O franqueado Pedro de Paula Ferreira, 62 anos, conta que a procura por tingimento e conserto de roupas aumentou aproximadamente 15%. Em contrapartida, a a lavanderia alcançou uma redução de quase 30%.

“Uma calça jeans custa, em média, R$ 100,00, mas o tingimento de uma peça mais desgastada, que a torna nova, é R$ 32,00. Já os consertos das peças variam de R$ 13,00 a R$ 20,00. Recuperar uma roupa é mais barato que adquirir uma nova. Por outro lado, para economizar, as pessoas optam por lavar as roupas em casa”, pontua. O prazo de entrega dos itens é de cinco dias, mas, no caso dos consertos, varia de acordo com a urgência dos consumidores.

Alex Mita
Pedro de Paula Ferreira, 62 anos, conta que a procura por tingimento e conserto de roupas aumentou cerca de 15%

Cliente de Ferreira há anos, a ajudante geral Ana Paula Cosmo, 40 anos, informa que nunca abriu mão de economizar, mesmo em tempos menos difíceis. À franquia, ela levou a calça da filha, que havia manchado, para recuperar.

Por outro lado: mais devedores

A proprietária de um estabelecimento comercial destinado ao conserto de eletrodomésticos, desde ferros elétricos até micro-ondas, acredita que a crise ajudou a aumentar a demanda, mas a rapidez na entrega dos equipamentos recuperados fez com que a carteira de clientes crescesse. Desde 1964 em um espaço localizado na rua Antônio Alves, no Centro, Vera Lúcia Quercio da Silva, 66 anos, tem experiência na área. Enquanto o marido realiza os consertos, ela atende quatro gerações de clientes.

Todavia, a retração econômica também trouxe mais clientes inadimplentes. “Em casa, há dois cômodos repletos de eletrodomésticos recuperados que as pessoas não vieram buscar e não posso vender, porque, pelo Código de Defesa do Consumidor, tenho de esperar dois anos após o suposto abandono”, finaliza a comerciante.

‘É preciso saber usar muito bem o dinheiro hoje’

João Rosan/Arquivo
Mauro Gallo dá dicas a quem, mesmo na crise, vai consumir 

O economista Mauro Gallo traz à tona uma máxima que defende que as pessoas não precisam deixar de comprar, mas têm de saber usar bem o dinheiro. Assim, ele confirma que, em tempos difíceis, a tendência é de que alguns serviços sejam mais procurados. “O Brasil, ao contrário da Europa e dos EUA, possui mão-de-obra relativamente barata e, mesmo que os preços dos serviços subam por conta da demanda, as pessoas vão optar pela economia”, explica.
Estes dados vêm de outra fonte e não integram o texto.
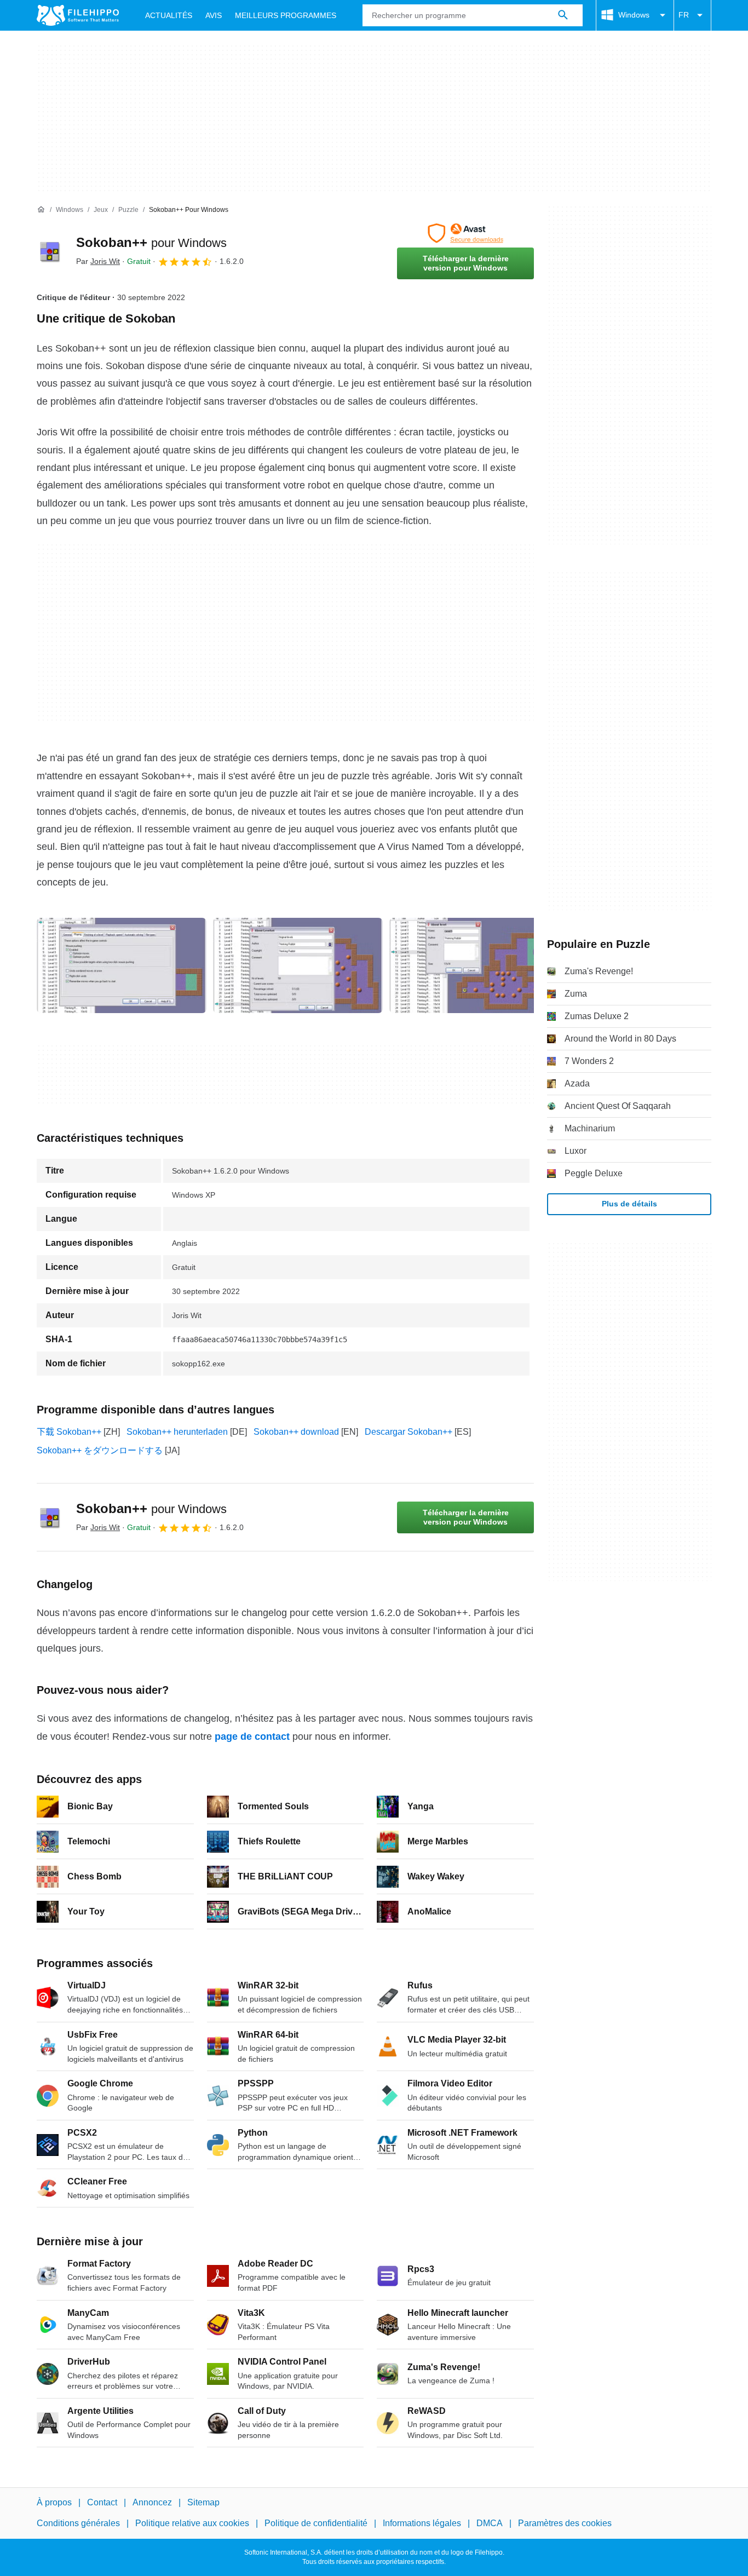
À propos (54, 2502)
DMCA (489, 2523)
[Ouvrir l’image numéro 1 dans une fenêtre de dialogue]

Assim, o economista aconselha a não comprar por impulso, fazer pesquisa e evitar se comprometer com prazos longos e juros pesados, além de fugir do cheque especial.

Para os já estão endividados, a dica é fazer uma “troca”. “Os juros mensais dos cartões e cheques especiais são de 10% a 12%. As pessoas podem fazer um empréstimo no banco, cujos juros não passam de 4,5% ao mês, para quitar as dívidas. Esta é uma forma de enfrentar a crise”.